Congressional Republicans and Democrats completed a deal on FY2016 appropriations and a package of tax provisions, but needed another short-term Continuing Resolution (CR), H.R. 2250, to allow time for votes in both the House and Senate.
The CR extension passed the House and Senate today by voice vote before the current CR runs out at midnight tonight The five-day CR will run until midnight Tuesday, December 22.
House Speaker Paul Ryan (R-WI) announced that the House will vote on the Tax extender bill tomorrow and the FY2016 Omnibus Appropriations bill on Friday.
The FY2016 Omnibus Appropriations bill will fund the 12 appropriations bills at the level agreed to in the Bipartisan Budget Act of 2015 agreed to in October.The total federal funding amount of $1.1 trillion provides $548 billion for defense base budgets and $518 billion for nondefense budgets.
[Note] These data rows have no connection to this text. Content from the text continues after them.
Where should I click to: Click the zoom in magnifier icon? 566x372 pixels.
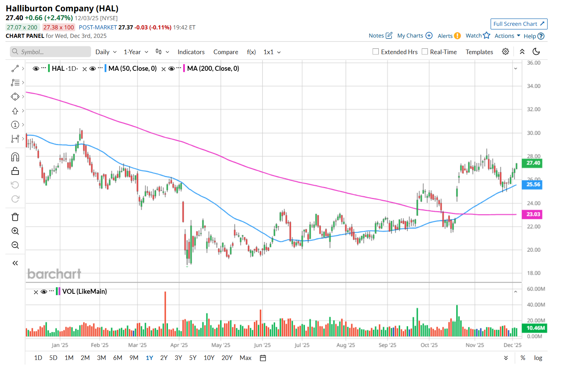point(15,231)
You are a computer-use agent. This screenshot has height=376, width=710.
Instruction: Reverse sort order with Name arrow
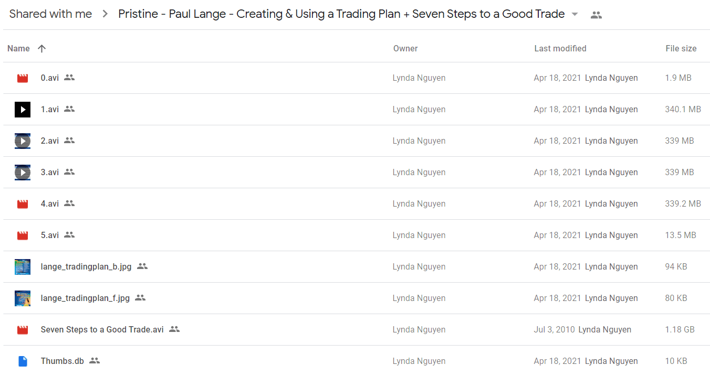(x=42, y=48)
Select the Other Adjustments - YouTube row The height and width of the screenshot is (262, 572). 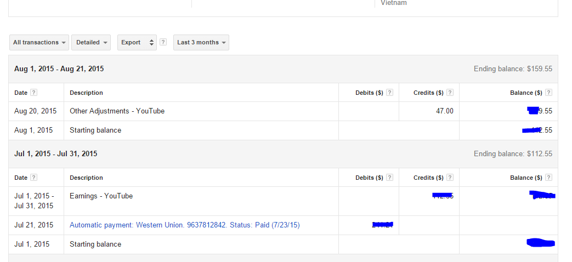coord(117,111)
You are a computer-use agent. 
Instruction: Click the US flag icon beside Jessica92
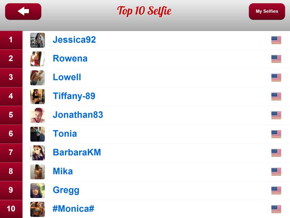click(276, 40)
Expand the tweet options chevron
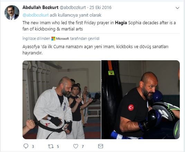The image size is (185, 152). coord(177,8)
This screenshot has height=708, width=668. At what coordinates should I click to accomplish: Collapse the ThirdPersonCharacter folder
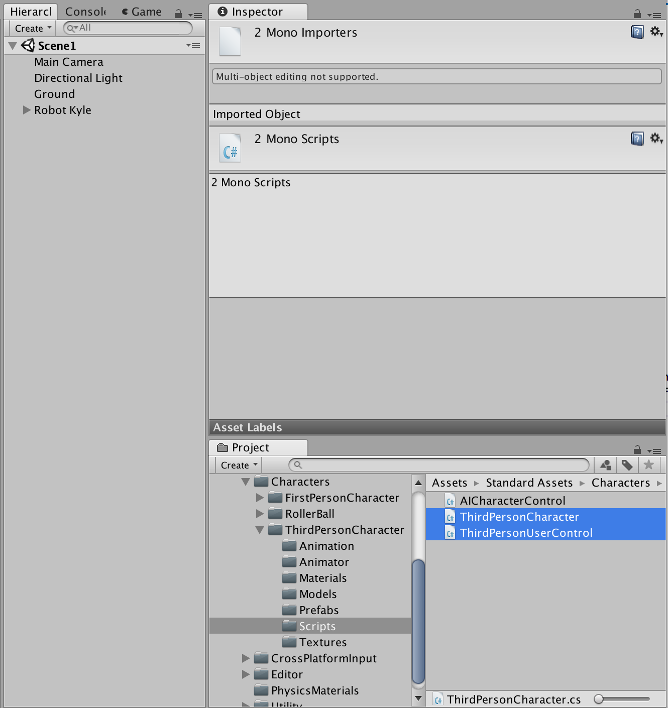pos(260,530)
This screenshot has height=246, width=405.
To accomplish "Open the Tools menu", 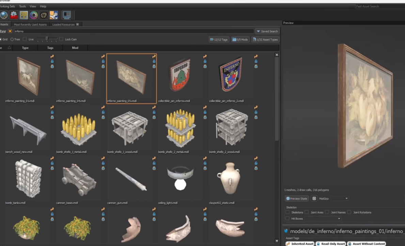I will [22, 6].
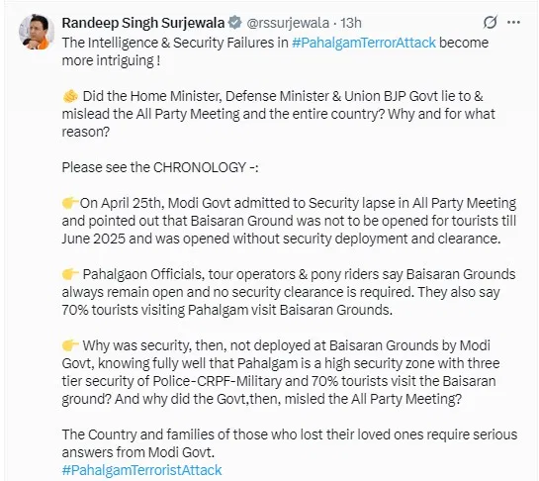Click the blue verified badge icon
The width and height of the screenshot is (539, 481).
tap(235, 23)
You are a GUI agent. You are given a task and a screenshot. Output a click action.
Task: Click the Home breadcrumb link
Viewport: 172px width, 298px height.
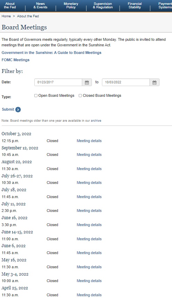click(x=6, y=16)
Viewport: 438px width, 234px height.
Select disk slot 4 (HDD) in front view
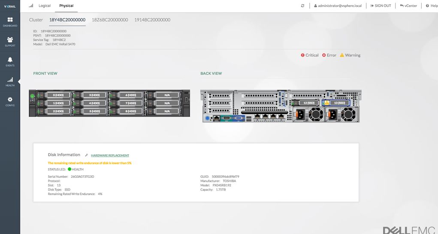[x=92, y=103]
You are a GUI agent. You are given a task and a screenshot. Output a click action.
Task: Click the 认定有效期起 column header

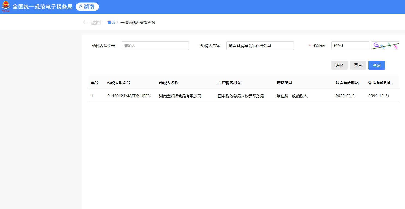click(x=347, y=83)
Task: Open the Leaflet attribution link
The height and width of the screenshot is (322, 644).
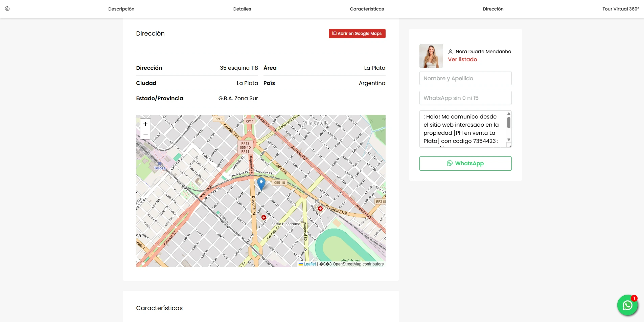Action: [309, 264]
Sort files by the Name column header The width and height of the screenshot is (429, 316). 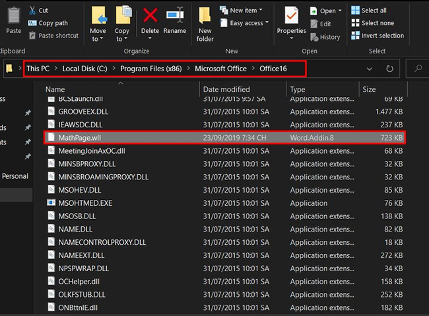coord(55,89)
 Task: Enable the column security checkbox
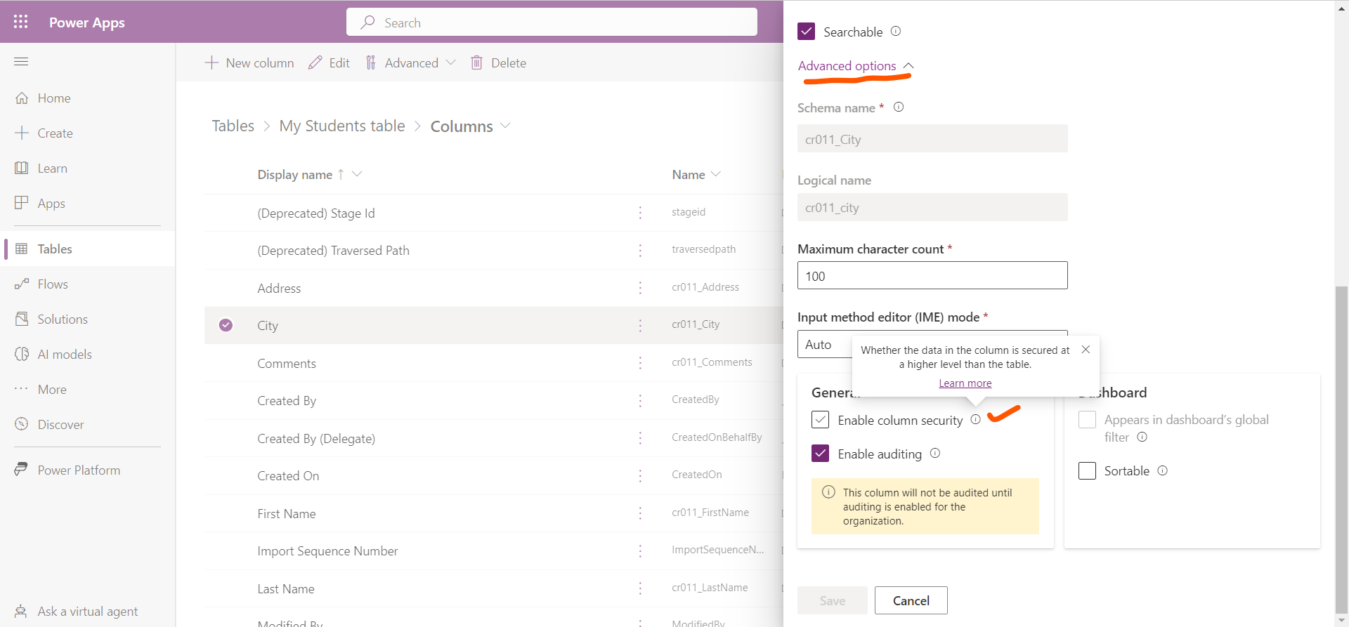820,420
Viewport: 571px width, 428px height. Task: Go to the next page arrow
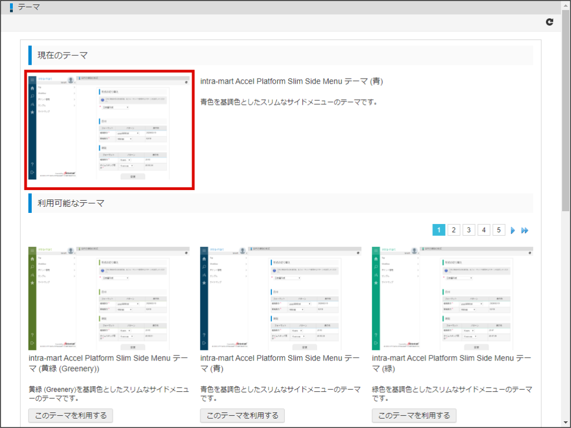513,230
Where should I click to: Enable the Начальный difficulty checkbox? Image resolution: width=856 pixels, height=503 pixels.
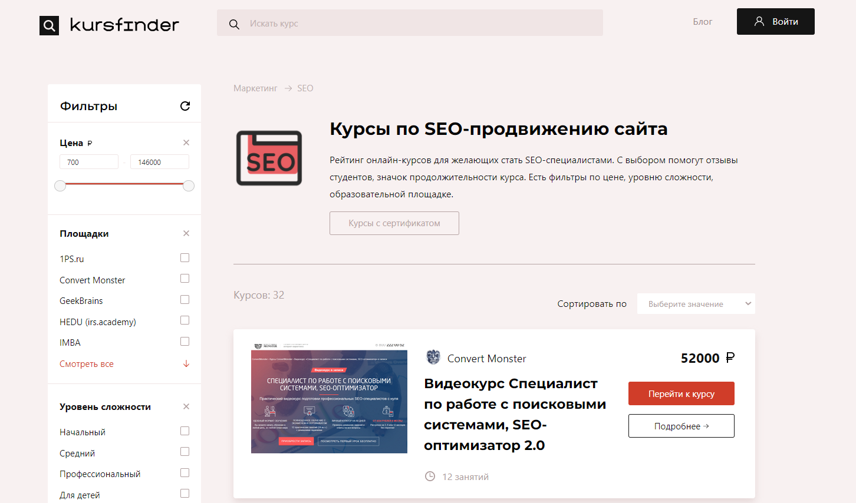point(185,431)

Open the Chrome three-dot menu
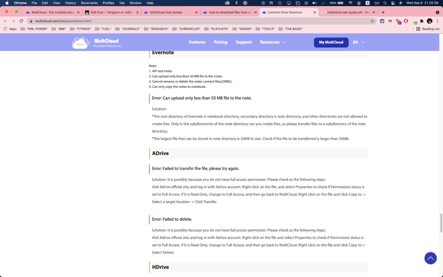pyautogui.click(x=437, y=21)
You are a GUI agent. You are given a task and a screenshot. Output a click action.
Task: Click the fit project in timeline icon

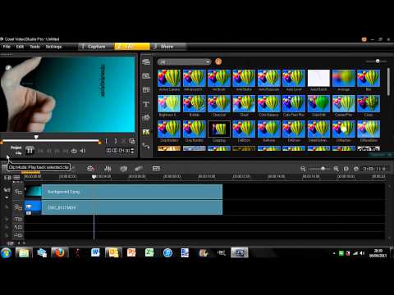pyautogui.click(x=346, y=169)
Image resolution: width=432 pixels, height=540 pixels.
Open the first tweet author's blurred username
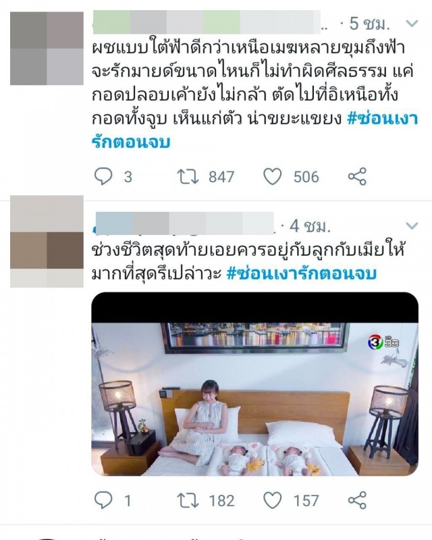[x=207, y=22]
Funding for the Overseas Contingency Operations (OCO) accounts totals $73.7 billion. The Omnibus is expected to pass in the House and Senate and the White House has indicated the president would sign the bill.
The Omnibus also includes a number of policy items that had caused much disagreement between Republicans and Democrats during negotiations. For example, the bill imposes new restrictions on travelers entering the US from countries currently not required to have visas. The House had passed legislation barring refugees from coming into the US until a new vetting system is implemented, which the White House strongly opposed.
The Congress also reached agreement on a bill that extends or makes permanent more than 40 expiring tax credits that had been subject to hard bargaining between Republicans, Democrats,and the White House. The bill extends many tax credits. It also makes permanent the child tax credit and the earned income tax credit for low and moderate income families, a priority for Democrats and the White House. The bill permanently extends the research and development tax credit. House Democrats are expected to oppose this bill because the lost revenue is not offset, but Republican leadership appear to have enough support to pass the bill.